Re: [RFC 2/6] perf/core: add a rb-tree index to inactive_groups

From: David Carrillo-Cisneros
Date: Tue Jan 10 2017 - 15:20:10 EST


On Tue, Jan 10, 2017 at 6:14 AM, Mark Rutland <mark.rutland@xxxxxxx> wrote:
> On Tue, Jan 10, 2017 at 02:24:58AM -0800, David Carrillo-Cisneros wrote:
>> Add a rb-tree that indexes inactive events by {CPU/cgroup,flexible,stamp}.
>>
>> The original idea by Peter Z. was to sort task events in an rb-tree using
>> {pmu,cpu,timestamp} as key.
>>
>> Having the PMU as part of the key gets complicated for contexts that
>> share pmus (i.e. software context) because all events in a context should
>> rotate together irrespective of their pmu. It's also unclear to me that
>> there is any case where a seach by pmu is useful.
>
> Using the PMU as the key is essential for correct operation where
> heterogeneous HW PMUs share a context.
>
> For example, on a big.LITTLE system, big and little CPU PMUs share the
> same context, but their events are mutually incompatible. On big CPUs we
> only want to consider the sub-tree of big events, and on little CPUs we
> only want to consider little events. Hence, we need to be abel to search
> by PMU.

I see it now. So, if PMU were added to the rb-tree keys. How can the
generic code know what's the PMU of the current CPU?

>
> For SW PMUs, pmu::add() should never fail, and regardless of the order
> of the list we should be able to pmu::add() all events. Given that, why
> does the manner in which rotation occurs matter for SW PMUs?
>
>> Another complicatino is that using ctx->time (or timestamp) implies that
>> groups added during the same context switch may not have unique key.
>> This increases the complexity of that finds all events in the rb-tree
>> that are within a time interval.
>
> Could you elaborate on this? I don't understand what the problem is
> here. If we need uniqueness where {pmu,cpu,runtime} are equal, can't we
> extend the comparison to {pmu,cpu,runtime,event pointer}? That way
> everything we need is already implicit in the event, and we don't need
> perf_event::rbtree_key nor do we need
> perf_event_context::nr_inactive_added.

Yes, we could extend the comparison. But I am trying to keep the key a
u64 to speed up things.

I found it easier to simply create a counter and use it as an equivalent to
(timestamp, unique id). Both ways induce the same order of events.

>
> Using the runtime as part of the key was intended to provide fairer
> scheduling, even when scheduling intervals are not uniform, etc. Not
> using the runtime means we lose that fairness.

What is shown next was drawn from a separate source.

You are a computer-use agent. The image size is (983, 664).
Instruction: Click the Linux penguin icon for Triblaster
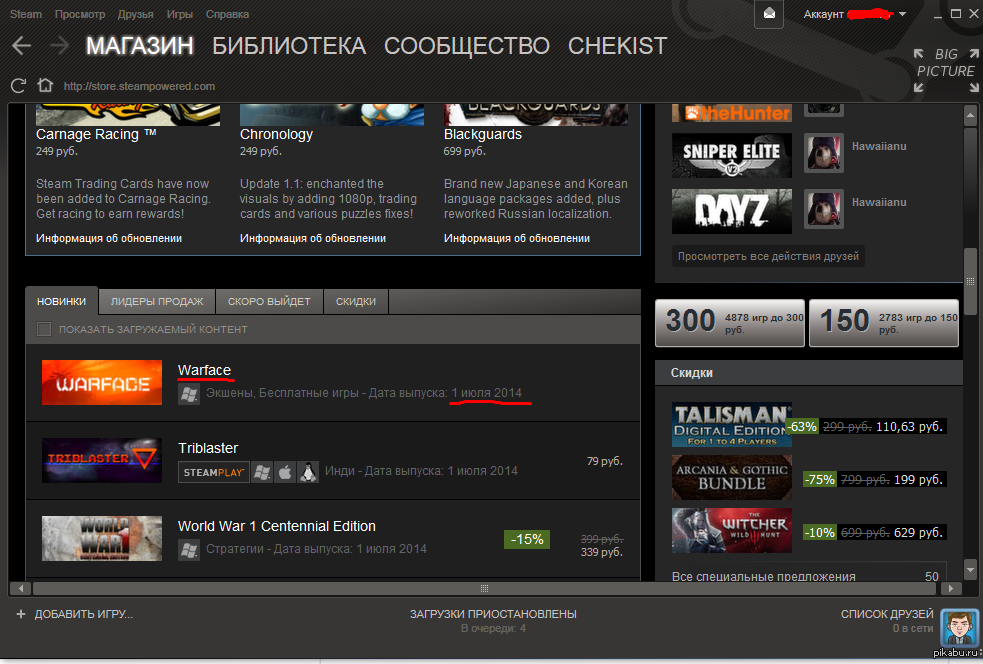coord(308,472)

A counter that increases every time an event is added to the rbtree
induces the same order as a (timestamp, <some unique id>).

>
>> Lastly, it is useful to query pinned and flexible events separately since
>> they are scheduled in at different times.
>
> Using this as part of the sort makes sense to me.
>
>> For the reasons above, I created a rb-tree per context with key
>> {CPU,flexible,stamp} for task contexts and {cgroup,flexible,stamp} for
>> CPU contexts.
>>
>> The "flexible" boolean allows to query pinned or flexible events
>> separately.
>> The stamp is given by a non-decreasing counter: ctx->nr_events_added.
>> It increases every time a new inactive event is inserted. That choice of
>> stamp guarantees unique keys for all events and that events of the same
>> type (same {CPU/cgroup,flexible}) have the same order in the rb-tree.
>
> As above, I think we can use the event pointer for this, without having
> to maintain a new counter.

Same as above. I am trying to have a unique 64 bit key. I'd argue that
the new counter only adds a couple of lines of code and 32 bits of storage
but makes the rb-tree key comparison simpler and faster.

>
>> When events are scheduled in or rotated, all events in the context must be
>> iterated or rotated together, irrespective of the CPU/cgroup. To do that,
>> we add ctx->inactive_groups, a list that "threads" the rb-tree in total
>> ctx->nr_events_added order. Note that this order is the same as timestamp
>> order and ctx->inactive_groups is used for both scheduling and iteration.
>> The rb-tree can be seen as an index over ctx->inactive_groups.
>
> As above, I think we must use runtime as part of the key, and with that
> done, we only need the rb tree, and not the inactive_groups list.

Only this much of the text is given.